# EXERCISE INSTRUCTIONS:
Return every entry below exactly as written.

BEGIN THE DATA

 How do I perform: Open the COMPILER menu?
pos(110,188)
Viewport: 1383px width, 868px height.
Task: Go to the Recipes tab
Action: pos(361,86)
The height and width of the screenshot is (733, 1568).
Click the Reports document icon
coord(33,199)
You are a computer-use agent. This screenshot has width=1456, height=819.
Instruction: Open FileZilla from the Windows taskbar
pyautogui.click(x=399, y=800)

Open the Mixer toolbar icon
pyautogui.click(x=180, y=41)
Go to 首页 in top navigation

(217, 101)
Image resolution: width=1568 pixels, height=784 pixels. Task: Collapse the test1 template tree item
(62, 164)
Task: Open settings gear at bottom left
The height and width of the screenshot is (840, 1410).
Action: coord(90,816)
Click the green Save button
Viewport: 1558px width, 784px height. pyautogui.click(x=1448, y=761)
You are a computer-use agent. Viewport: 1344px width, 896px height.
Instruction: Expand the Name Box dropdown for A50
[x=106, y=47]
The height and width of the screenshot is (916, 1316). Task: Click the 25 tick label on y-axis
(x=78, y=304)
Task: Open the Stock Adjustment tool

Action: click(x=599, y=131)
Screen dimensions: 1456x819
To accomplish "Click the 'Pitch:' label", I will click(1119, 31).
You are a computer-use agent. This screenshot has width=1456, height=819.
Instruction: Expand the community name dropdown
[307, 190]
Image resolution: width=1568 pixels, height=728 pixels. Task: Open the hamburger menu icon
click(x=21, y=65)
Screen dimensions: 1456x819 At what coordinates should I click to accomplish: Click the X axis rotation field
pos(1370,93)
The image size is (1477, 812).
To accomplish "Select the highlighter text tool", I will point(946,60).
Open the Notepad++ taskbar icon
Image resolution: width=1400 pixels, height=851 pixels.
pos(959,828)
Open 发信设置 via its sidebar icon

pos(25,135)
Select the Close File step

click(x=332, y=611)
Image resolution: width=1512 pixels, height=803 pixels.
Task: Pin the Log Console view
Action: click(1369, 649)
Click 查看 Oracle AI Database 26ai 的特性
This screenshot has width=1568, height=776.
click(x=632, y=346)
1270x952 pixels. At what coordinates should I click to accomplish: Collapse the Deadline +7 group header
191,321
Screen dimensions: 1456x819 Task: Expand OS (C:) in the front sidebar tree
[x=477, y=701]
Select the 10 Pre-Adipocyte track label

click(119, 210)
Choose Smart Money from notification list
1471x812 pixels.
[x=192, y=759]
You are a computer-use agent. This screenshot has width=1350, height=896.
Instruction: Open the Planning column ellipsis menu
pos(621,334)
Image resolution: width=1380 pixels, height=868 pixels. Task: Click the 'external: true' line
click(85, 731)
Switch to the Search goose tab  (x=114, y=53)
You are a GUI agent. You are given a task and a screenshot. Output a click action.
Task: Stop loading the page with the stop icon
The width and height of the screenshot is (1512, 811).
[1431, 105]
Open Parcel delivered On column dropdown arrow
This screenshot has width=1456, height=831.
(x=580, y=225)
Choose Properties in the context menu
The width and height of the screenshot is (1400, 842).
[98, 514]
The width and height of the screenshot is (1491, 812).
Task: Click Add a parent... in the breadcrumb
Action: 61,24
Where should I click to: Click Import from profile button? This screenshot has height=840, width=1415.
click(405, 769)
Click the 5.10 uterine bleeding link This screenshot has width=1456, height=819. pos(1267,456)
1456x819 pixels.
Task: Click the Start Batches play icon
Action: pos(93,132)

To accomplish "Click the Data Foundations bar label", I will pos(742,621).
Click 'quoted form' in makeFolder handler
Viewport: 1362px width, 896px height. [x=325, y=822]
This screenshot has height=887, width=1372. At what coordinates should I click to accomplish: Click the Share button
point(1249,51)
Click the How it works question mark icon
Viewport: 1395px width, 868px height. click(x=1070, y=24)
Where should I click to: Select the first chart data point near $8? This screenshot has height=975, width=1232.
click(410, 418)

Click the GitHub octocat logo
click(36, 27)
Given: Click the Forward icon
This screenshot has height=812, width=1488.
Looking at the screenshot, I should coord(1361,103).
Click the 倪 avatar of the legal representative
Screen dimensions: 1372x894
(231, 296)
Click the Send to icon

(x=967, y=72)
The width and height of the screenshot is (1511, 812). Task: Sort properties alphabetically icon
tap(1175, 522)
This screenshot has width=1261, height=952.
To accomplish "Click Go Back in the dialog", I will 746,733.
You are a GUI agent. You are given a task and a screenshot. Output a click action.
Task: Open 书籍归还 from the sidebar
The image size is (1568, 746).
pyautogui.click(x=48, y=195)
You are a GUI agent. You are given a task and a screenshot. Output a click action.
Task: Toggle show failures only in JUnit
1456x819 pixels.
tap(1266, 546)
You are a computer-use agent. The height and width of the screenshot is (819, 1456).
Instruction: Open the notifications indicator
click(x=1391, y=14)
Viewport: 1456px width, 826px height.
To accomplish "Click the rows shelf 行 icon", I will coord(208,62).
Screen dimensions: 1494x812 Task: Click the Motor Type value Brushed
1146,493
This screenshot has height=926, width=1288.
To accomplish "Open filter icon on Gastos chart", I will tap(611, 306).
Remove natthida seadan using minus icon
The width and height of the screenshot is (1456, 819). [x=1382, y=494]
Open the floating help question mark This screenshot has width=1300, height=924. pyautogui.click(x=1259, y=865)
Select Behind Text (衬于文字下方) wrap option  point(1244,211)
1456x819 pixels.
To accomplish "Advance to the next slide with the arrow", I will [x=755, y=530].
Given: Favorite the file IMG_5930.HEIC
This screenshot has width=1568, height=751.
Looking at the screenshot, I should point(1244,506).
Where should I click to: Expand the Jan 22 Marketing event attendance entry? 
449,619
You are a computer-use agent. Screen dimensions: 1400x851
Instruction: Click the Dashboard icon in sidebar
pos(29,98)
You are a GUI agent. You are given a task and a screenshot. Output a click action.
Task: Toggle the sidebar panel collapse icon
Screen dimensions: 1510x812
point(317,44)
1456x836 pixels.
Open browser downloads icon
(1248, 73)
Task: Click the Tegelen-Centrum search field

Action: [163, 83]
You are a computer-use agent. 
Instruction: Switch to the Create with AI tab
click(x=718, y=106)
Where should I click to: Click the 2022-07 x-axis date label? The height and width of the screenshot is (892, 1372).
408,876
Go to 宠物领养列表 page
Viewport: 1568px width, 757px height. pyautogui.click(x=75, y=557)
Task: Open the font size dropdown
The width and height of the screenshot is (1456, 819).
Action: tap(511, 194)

END THE DATA

# SOLUTION TO THIS EXERCISE:
 How do I perform: Open the COMPILER menu?
pos(110,188)
Viewport: 1383px width, 868px height.
Task: Go to the Recipes tab
Action: pos(361,86)
The height and width of the screenshot is (733, 1568).
Click the Reports document icon
coord(33,199)
You are a computer-use agent. This screenshot has width=1456, height=819.
Instruction: Open FileZilla from the Windows taskbar
pyautogui.click(x=399, y=800)

Open the Mixer toolbar icon
pyautogui.click(x=180, y=41)
Go to 首页 in top navigation

(217, 101)
Image resolution: width=1568 pixels, height=784 pixels. Task: Collapse the test1 template tree item
(62, 164)
Task: Open settings gear at bottom left
The height and width of the screenshot is (840, 1410).
Action: coord(90,816)
Click the green Save button
Viewport: 1558px width, 784px height. pyautogui.click(x=1448, y=761)
You are a computer-use agent. Viewport: 1344px width, 896px height.
Instruction: Expand the Name Box dropdown for A50
[x=106, y=47]
The height and width of the screenshot is (916, 1316). Task: Click the 25 tick label on y-axis
(x=78, y=304)
Task: Open the Stock Adjustment tool

Action: click(x=599, y=131)
Screen dimensions: 1456x819
To accomplish "Click the 'Pitch:' label", I will click(1119, 31).
You are a computer-use agent. This screenshot has width=1456, height=819.
Instruction: Expand the community name dropdown
[307, 190]
Image resolution: width=1568 pixels, height=728 pixels. Task: Open the hamburger menu icon
click(x=21, y=65)
Screen dimensions: 1456x819 At what coordinates should I click to accomplish: Click the X axis rotation field
pos(1370,93)
The image size is (1477, 812).
To accomplish "Select the highlighter text tool", I will point(946,60).
Open the Notepad++ taskbar icon
Image resolution: width=1400 pixels, height=851 pixels.
pos(959,828)
Open 发信设置 via its sidebar icon

pos(25,135)
Select the Close File step

click(x=332, y=611)
Image resolution: width=1512 pixels, height=803 pixels.
Task: Pin the Log Console view
Action: click(1369, 649)
Click 查看 Oracle AI Database 26ai 的特性
This screenshot has width=1568, height=776.
click(x=632, y=346)
1270x952 pixels. At what coordinates should I click to accomplish: Collapse the Deadline +7 group header
191,321
Screen dimensions: 1456x819 Task: Expand OS (C:) in the front sidebar tree
[x=477, y=701]
Select the 10 Pre-Adipocyte track label

click(119, 210)
Choose Smart Money from notification list
1471x812 pixels.
[x=192, y=759]
You are a computer-use agent. This screenshot has width=1350, height=896.
Instruction: Open the Planning column ellipsis menu
pos(621,334)
Image resolution: width=1380 pixels, height=868 pixels. Task: Click the 'external: true' line
click(85, 731)
Switch to the Search goose tab  (x=114, y=53)
You are a GUI agent. You are given a task and a screenshot. Output a click action.
Task: Stop loading the page with the stop icon
The width and height of the screenshot is (1512, 811).
[1431, 105]
Open Parcel delivered On column dropdown arrow
This screenshot has width=1456, height=831.
(x=580, y=225)
Choose Properties in the context menu
The width and height of the screenshot is (1400, 842).
[98, 514]
The width and height of the screenshot is (1491, 812).
Task: Click Add a parent... in the breadcrumb
Action: 61,24
Where should I click to: Click Import from profile button? This screenshot has height=840, width=1415.
click(405, 769)
Click the 5.10 uterine bleeding link This screenshot has width=1456, height=819. pos(1267,456)
1456x819 pixels.
Task: Click the Start Batches play icon
Action: pos(93,132)

To accomplish "Click the Data Foundations bar label", I will pos(742,621).
Click 'quoted form' in makeFolder handler
Viewport: 1362px width, 896px height. [x=325, y=822]
This screenshot has height=887, width=1372. At what coordinates should I click to accomplish: Click the Share button
point(1249,51)
Click the How it works question mark icon
Viewport: 1395px width, 868px height. click(x=1070, y=24)
Where should I click to: Select the first chart data point near $8? This screenshot has height=975, width=1232.
click(410, 418)

Click the GitHub octocat logo
click(36, 27)
Given: Click the Forward icon
This screenshot has height=812, width=1488.
Looking at the screenshot, I should coord(1361,103).
Click the 倪 avatar of the legal representative
Screen dimensions: 1372x894
(231, 296)
Click the Send to icon

(x=967, y=72)
The width and height of the screenshot is (1511, 812). Task: Sort properties alphabetically icon
tap(1175, 522)
This screenshot has width=1261, height=952.
To accomplish "Click Go Back in the dialog", I will 746,733.
You are a GUI agent. You are given a task and a screenshot. Output a click action.
Task: Open 书籍归还 from the sidebar
The image size is (1568, 746).
pyautogui.click(x=48, y=195)
You are a GUI agent. You are given a task and a screenshot. Output a click action.
Task: Toggle show failures only in JUnit
1456x819 pixels.
tap(1266, 546)
You are a computer-use agent. The height and width of the screenshot is (819, 1456).
Instruction: Open the notifications indicator
click(x=1391, y=14)
Viewport: 1456px width, 826px height.
To accomplish "Click the rows shelf 行 icon", I will coord(208,62).
Screen dimensions: 1494x812 Task: Click the Motor Type value Brushed
1146,493
This screenshot has height=926, width=1288.
To accomplish "Open filter icon on Gastos chart", I will tap(611, 306).
Remove natthida seadan using minus icon
The width and height of the screenshot is (1456, 819). [x=1382, y=494]
Open the floating help question mark This screenshot has width=1300, height=924. pyautogui.click(x=1259, y=865)
Select Behind Text (衬于文字下方) wrap option  point(1244,211)
1456x819 pixels.
To accomplish "Advance to the next slide with the arrow", I will [x=755, y=530].
Given: Favorite the file IMG_5930.HEIC
This screenshot has width=1568, height=751.
Looking at the screenshot, I should point(1244,506).
Where should I click to: Expand the Jan 22 Marketing event attendance entry? 
449,619
You are a computer-use agent. Screen dimensions: 1400x851
Instruction: Click the Dashboard icon in sidebar
pos(29,98)
You are a GUI agent. You are given a task and a screenshot. Output a click action.
Task: Toggle the sidebar panel collapse icon
Screen dimensions: 1510x812
point(317,44)
1456x836 pixels.
Open browser downloads icon
(1248, 73)
Task: Click the Tegelen-Centrum search field

Action: [163, 83]
You are a computer-use agent. 
Instruction: Switch to the Create with AI tab
click(x=718, y=106)
Where should I click to: Click the 2022-07 x-axis date label? The height and width of the screenshot is (892, 1372).
408,876
Go to 宠物领养列表 page
Viewport: 1568px width, 757px height. pyautogui.click(x=75, y=557)
Task: Open the font size dropdown
The width and height of the screenshot is (1456, 819).
Action: tap(511, 194)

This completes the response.